Task objective: Rewrite the data below, swapping each "How do I perform" for "How can I do" and keeping every other character the same.

---*---

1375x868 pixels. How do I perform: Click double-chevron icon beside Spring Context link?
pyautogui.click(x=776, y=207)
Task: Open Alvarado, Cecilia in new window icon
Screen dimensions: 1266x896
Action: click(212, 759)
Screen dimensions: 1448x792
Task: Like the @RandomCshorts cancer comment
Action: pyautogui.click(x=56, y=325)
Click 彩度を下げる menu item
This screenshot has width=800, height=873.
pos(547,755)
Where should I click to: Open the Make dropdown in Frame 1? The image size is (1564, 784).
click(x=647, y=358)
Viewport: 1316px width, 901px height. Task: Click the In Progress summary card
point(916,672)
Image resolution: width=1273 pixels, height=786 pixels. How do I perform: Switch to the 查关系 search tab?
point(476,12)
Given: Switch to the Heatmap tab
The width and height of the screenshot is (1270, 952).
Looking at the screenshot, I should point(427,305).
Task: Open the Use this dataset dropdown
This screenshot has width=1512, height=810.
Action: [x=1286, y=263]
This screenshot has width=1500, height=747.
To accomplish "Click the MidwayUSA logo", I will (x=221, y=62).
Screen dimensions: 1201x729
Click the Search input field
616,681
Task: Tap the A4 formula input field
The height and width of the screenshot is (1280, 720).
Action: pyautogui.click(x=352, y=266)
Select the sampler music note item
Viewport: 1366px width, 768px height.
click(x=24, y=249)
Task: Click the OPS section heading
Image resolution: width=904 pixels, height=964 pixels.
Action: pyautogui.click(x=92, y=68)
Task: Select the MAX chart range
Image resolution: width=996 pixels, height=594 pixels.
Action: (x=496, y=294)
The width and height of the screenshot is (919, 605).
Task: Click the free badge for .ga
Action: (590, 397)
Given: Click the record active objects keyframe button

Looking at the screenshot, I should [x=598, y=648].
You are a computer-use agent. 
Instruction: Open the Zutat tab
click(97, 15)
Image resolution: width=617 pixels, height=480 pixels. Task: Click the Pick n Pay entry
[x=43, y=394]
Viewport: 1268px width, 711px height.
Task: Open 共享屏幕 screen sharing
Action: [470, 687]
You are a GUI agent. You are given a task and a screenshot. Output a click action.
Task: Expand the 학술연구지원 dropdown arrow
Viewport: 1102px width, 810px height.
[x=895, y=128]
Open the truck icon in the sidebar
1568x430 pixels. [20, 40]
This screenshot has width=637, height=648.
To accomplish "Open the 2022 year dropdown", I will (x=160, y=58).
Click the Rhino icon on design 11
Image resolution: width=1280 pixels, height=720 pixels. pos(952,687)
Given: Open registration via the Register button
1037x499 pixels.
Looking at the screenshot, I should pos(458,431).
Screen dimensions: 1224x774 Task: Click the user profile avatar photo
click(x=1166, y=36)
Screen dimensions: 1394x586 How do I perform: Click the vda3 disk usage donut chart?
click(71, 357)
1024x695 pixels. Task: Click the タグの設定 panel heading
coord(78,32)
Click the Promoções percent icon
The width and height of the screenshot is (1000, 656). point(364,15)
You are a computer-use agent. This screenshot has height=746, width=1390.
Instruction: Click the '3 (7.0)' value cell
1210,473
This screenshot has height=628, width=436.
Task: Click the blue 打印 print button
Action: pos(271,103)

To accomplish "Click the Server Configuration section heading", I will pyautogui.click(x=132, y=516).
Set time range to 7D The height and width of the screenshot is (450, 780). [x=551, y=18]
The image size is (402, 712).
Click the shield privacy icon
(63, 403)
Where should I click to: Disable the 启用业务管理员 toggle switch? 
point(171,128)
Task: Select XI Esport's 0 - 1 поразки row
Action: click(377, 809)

---*---

The answer:
1375x868 pixels. How can I do: Click double-chevron icon beside Spring Context link?
pyautogui.click(x=776, y=207)
Task: Open Alvarado, Cecilia in new window icon
Screen dimensions: 1266x896
Action: click(212, 759)
Screen dimensions: 1448x792
Task: Like the @RandomCshorts cancer comment
Action: pyautogui.click(x=56, y=325)
Click 彩度を下げる menu item
This screenshot has width=800, height=873.
pos(547,755)
Where should I click to: Open the Make dropdown in Frame 1? The image size is (1564, 784).
click(x=647, y=358)
Viewport: 1316px width, 901px height. Task: Click the In Progress summary card
point(916,672)
Image resolution: width=1273 pixels, height=786 pixels. How can I do: Switch to the 查关系 search tab?
point(476,12)
Given: Switch to the Heatmap tab
The width and height of the screenshot is (1270, 952).
Looking at the screenshot, I should point(427,305).
Task: Open the Use this dataset dropdown
This screenshot has width=1512, height=810.
Action: [x=1286, y=263]
This screenshot has width=1500, height=747.
To accomplish "Click the MidwayUSA logo", I will (x=221, y=62).
Screen dimensions: 1201x729
Click the Search input field
616,681
Task: Tap the A4 formula input field
The height and width of the screenshot is (1280, 720).
Action: pyautogui.click(x=352, y=266)
Select the sampler music note item
Viewport: 1366px width, 768px height.
click(x=24, y=249)
Task: Click the OPS section heading
Image resolution: width=904 pixels, height=964 pixels.
Action: pyautogui.click(x=92, y=68)
Task: Select the MAX chart range
Image resolution: width=996 pixels, height=594 pixels.
Action: (x=496, y=294)
The width and height of the screenshot is (919, 605).
Task: Click the free badge for .ga
Action: (590, 397)
Given: Click the record active objects keyframe button

Looking at the screenshot, I should [x=598, y=648].
You are a computer-use agent. 
Instruction: Open the Zutat tab
click(97, 15)
Image resolution: width=617 pixels, height=480 pixels. Task: Click the Pick n Pay entry
[x=43, y=394]
Viewport: 1268px width, 711px height.
Task: Open 共享屏幕 screen sharing
Action: [470, 687]
You are a GUI agent. You are given a task and a screenshot. Output a click action.
Task: Expand the 학술연구지원 dropdown arrow
Viewport: 1102px width, 810px height.
[x=895, y=128]
Open the truck icon in the sidebar
1568x430 pixels. [20, 40]
This screenshot has width=637, height=648.
To accomplish "Open the 2022 year dropdown", I will (x=160, y=58).
Click the Rhino icon on design 11
Image resolution: width=1280 pixels, height=720 pixels. pos(952,687)
Given: Open registration via the Register button
1037x499 pixels.
Looking at the screenshot, I should pos(458,431).
Screen dimensions: 1224x774 Task: Click the user profile avatar photo
click(x=1166, y=36)
Screen dimensions: 1394x586 How can I do: Click the vda3 disk usage donut chart?
click(71, 357)
1024x695 pixels. Task: Click the タグの設定 panel heading
coord(78,32)
Click the Promoções percent icon
The width and height of the screenshot is (1000, 656). point(364,15)
You are a computer-use agent. This screenshot has height=746, width=1390.
Instruction: Click the '3 (7.0)' value cell
1210,473
This screenshot has height=628, width=436.
Task: Click the blue 打印 print button
Action: pos(271,103)

To accomplish "Click the Server Configuration section heading", I will pyautogui.click(x=132, y=516).
Set time range to 7D The height and width of the screenshot is (450, 780). [x=551, y=18]
The image size is (402, 712).
Click the shield privacy icon
(63, 403)
Where should I click to: Disable the 启用业务管理员 toggle switch? 
point(171,128)
Task: Select XI Esport's 0 - 1 поразки row
Action: click(377, 809)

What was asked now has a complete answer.